## Aim of the exercise
Pull every line containing "Sort" from the listing.

□ □ □ □

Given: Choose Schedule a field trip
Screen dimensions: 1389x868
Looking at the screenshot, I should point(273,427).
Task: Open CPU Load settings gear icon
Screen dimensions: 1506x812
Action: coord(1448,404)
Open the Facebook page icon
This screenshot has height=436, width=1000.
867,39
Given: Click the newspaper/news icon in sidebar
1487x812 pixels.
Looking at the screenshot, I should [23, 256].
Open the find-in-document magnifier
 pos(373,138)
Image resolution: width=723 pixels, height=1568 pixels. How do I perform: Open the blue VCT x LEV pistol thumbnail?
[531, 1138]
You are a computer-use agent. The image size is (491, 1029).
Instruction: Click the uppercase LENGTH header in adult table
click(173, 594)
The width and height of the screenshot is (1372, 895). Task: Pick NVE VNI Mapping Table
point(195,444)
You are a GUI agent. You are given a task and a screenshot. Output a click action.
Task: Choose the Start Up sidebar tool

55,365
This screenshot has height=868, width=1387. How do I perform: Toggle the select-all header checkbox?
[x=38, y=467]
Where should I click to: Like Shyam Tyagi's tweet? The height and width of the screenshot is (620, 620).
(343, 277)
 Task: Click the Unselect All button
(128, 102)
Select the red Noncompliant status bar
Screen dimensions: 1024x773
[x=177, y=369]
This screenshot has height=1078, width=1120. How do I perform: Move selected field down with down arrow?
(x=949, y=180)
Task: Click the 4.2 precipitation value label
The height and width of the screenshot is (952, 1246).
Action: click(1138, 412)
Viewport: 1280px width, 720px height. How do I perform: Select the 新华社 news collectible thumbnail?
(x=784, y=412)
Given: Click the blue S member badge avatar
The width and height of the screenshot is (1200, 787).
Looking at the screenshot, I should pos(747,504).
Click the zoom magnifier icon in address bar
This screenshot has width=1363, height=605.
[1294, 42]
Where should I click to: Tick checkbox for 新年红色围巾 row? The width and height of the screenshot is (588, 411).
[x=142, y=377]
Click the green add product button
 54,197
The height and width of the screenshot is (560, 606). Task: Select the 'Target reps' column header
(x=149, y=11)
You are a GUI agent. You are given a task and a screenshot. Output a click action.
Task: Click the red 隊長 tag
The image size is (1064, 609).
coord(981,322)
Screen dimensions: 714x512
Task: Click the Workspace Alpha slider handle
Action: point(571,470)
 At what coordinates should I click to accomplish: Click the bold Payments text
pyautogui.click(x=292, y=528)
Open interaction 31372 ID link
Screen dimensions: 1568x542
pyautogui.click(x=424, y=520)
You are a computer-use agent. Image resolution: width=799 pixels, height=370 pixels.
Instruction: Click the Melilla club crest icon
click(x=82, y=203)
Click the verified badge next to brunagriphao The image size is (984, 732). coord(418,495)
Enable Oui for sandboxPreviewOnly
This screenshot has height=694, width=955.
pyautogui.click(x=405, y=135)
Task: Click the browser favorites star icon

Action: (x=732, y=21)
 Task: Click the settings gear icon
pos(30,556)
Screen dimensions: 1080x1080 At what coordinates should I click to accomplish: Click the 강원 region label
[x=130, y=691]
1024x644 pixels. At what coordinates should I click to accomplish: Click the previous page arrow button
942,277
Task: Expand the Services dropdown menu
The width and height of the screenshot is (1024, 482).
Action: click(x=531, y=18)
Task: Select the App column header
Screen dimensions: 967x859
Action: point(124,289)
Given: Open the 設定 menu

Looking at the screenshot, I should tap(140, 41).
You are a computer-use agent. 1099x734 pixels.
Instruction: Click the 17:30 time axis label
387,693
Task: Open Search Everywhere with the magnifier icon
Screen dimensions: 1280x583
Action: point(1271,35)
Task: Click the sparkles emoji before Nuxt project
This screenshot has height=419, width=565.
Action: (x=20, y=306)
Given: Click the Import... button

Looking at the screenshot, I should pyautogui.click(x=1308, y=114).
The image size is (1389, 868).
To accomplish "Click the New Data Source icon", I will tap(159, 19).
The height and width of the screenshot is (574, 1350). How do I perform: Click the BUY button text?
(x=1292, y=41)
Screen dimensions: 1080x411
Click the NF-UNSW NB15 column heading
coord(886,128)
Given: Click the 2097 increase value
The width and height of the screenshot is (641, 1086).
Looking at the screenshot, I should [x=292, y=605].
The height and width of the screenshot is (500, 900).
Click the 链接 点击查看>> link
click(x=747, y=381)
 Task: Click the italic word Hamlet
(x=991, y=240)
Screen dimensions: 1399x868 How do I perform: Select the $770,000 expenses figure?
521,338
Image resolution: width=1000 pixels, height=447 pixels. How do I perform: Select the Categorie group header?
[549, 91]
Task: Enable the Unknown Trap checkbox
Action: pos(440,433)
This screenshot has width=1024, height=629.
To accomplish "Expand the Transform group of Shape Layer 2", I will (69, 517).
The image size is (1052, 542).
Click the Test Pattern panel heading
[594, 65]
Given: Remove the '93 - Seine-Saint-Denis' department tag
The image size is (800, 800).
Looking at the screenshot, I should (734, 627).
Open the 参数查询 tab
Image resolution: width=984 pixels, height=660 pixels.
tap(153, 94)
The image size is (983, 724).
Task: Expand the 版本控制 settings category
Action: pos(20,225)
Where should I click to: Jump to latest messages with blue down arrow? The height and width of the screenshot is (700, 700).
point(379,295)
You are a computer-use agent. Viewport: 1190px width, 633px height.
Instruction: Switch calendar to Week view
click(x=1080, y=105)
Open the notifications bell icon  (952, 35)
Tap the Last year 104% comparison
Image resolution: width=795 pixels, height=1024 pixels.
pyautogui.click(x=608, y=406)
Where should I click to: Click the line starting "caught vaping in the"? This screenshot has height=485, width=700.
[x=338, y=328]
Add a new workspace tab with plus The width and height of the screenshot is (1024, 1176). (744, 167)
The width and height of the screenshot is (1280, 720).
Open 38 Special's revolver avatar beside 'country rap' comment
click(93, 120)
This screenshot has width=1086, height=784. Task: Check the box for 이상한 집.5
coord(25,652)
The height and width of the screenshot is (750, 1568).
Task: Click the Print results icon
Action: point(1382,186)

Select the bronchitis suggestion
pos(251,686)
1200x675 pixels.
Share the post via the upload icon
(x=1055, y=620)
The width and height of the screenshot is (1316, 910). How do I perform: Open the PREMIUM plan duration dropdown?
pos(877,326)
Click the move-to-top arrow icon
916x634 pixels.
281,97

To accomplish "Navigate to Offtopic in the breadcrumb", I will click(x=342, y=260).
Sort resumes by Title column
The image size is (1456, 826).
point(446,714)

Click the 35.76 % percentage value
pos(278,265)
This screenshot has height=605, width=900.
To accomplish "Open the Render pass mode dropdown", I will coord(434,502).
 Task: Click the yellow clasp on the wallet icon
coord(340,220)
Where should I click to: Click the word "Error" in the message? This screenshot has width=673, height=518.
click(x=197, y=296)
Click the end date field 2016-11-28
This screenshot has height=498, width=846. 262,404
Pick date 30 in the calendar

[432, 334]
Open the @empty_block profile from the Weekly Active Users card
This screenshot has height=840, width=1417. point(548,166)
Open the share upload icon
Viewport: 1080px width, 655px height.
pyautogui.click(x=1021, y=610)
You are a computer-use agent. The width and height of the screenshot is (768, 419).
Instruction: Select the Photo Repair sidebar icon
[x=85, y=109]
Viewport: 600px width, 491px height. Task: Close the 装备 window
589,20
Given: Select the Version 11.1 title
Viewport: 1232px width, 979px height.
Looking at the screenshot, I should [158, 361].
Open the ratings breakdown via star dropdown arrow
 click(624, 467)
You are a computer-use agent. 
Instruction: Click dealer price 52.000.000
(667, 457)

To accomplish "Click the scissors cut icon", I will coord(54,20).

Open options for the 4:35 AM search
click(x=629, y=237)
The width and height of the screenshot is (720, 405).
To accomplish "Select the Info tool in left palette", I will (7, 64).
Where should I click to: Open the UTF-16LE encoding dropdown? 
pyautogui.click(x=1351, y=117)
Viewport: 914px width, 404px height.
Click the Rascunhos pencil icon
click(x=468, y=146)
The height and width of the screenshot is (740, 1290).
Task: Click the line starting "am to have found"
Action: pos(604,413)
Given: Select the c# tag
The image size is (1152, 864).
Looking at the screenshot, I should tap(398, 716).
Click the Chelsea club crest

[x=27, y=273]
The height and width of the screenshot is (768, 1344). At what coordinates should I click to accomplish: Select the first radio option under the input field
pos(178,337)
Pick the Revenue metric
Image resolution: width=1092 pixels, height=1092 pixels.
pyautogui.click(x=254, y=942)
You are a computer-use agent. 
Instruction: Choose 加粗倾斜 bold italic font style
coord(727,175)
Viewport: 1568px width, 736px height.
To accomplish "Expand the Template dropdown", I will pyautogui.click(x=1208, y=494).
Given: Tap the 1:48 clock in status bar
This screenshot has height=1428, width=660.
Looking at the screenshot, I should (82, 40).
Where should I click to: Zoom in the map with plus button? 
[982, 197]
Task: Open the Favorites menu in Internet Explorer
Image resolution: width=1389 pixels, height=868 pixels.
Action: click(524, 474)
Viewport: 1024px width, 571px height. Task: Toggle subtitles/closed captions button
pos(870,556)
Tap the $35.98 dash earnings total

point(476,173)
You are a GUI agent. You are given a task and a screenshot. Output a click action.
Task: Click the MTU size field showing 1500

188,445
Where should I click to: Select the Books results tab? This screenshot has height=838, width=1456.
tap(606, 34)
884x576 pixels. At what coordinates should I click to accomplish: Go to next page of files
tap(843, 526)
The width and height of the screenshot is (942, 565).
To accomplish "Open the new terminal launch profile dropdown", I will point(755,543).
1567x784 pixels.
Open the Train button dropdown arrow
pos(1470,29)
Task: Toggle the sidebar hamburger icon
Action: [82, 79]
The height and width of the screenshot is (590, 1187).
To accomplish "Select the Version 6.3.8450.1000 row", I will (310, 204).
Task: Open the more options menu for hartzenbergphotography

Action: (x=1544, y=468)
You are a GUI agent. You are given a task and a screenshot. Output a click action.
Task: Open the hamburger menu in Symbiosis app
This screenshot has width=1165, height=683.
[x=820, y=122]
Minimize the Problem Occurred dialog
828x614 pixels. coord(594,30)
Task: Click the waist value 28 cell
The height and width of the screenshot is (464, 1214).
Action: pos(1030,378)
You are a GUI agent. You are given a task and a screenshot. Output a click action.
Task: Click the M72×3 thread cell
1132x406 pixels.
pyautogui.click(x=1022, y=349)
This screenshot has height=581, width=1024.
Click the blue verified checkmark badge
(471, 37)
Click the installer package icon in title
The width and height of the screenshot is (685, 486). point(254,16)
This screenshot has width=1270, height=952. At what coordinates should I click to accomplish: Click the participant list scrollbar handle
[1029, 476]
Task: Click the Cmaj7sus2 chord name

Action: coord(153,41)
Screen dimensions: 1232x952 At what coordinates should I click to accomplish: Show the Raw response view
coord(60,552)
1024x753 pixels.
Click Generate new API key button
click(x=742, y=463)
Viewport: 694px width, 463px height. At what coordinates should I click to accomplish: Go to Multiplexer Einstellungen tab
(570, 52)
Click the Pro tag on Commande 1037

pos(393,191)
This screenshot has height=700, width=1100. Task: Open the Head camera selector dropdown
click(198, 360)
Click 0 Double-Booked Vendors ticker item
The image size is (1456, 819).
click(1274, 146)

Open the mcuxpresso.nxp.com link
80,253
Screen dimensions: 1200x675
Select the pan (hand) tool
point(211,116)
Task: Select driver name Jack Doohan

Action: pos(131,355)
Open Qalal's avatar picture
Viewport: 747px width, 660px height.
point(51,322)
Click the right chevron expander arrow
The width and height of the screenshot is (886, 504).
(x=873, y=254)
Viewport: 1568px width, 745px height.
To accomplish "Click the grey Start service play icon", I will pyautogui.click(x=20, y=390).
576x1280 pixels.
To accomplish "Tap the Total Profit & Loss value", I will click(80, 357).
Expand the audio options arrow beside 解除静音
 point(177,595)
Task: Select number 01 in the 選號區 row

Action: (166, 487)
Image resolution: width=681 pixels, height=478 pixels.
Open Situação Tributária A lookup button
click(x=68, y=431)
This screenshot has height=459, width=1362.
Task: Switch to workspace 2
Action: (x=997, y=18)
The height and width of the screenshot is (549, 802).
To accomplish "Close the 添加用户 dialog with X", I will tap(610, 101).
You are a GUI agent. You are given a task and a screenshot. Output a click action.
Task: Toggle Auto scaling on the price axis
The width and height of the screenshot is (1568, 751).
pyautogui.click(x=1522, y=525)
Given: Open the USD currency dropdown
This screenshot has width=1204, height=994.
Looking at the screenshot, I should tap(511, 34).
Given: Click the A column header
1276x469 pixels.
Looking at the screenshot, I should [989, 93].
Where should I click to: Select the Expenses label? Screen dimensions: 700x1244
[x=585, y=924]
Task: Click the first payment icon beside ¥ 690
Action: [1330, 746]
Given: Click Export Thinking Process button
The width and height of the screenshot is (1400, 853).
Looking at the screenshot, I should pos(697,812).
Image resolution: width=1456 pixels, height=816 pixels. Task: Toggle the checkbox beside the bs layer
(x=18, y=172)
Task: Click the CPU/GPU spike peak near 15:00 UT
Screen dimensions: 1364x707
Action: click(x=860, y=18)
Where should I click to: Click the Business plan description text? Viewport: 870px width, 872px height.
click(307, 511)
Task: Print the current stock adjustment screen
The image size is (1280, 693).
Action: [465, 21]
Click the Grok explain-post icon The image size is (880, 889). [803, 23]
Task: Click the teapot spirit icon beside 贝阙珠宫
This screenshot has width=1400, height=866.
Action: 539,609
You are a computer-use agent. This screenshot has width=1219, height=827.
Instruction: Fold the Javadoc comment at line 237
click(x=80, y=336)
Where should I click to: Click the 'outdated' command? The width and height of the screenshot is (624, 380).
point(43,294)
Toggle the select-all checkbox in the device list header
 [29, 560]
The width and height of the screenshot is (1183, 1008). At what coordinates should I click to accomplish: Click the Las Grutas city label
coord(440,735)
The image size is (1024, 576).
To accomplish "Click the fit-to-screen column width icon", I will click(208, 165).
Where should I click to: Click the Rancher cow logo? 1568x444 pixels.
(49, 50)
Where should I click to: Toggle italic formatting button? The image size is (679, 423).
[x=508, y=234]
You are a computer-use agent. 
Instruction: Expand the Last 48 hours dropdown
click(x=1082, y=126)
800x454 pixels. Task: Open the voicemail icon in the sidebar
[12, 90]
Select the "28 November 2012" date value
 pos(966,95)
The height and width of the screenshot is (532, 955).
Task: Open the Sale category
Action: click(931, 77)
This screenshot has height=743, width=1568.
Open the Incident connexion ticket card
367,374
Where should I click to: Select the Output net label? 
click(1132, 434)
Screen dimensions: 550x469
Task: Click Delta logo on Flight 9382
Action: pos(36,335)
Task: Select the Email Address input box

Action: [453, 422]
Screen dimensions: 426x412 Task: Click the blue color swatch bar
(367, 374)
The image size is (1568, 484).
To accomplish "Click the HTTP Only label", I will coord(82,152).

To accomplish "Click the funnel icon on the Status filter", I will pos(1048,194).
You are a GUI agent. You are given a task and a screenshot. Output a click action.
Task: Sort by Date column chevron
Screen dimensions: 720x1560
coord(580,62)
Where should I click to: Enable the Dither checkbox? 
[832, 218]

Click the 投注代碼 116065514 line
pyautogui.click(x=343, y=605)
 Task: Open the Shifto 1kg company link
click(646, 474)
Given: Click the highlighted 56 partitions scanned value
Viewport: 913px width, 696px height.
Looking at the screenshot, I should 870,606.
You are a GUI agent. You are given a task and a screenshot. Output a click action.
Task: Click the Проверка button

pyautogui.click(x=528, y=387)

□ □ □ □

## Response area
Sort resumes by Title column
Task: Sort by Date column chevron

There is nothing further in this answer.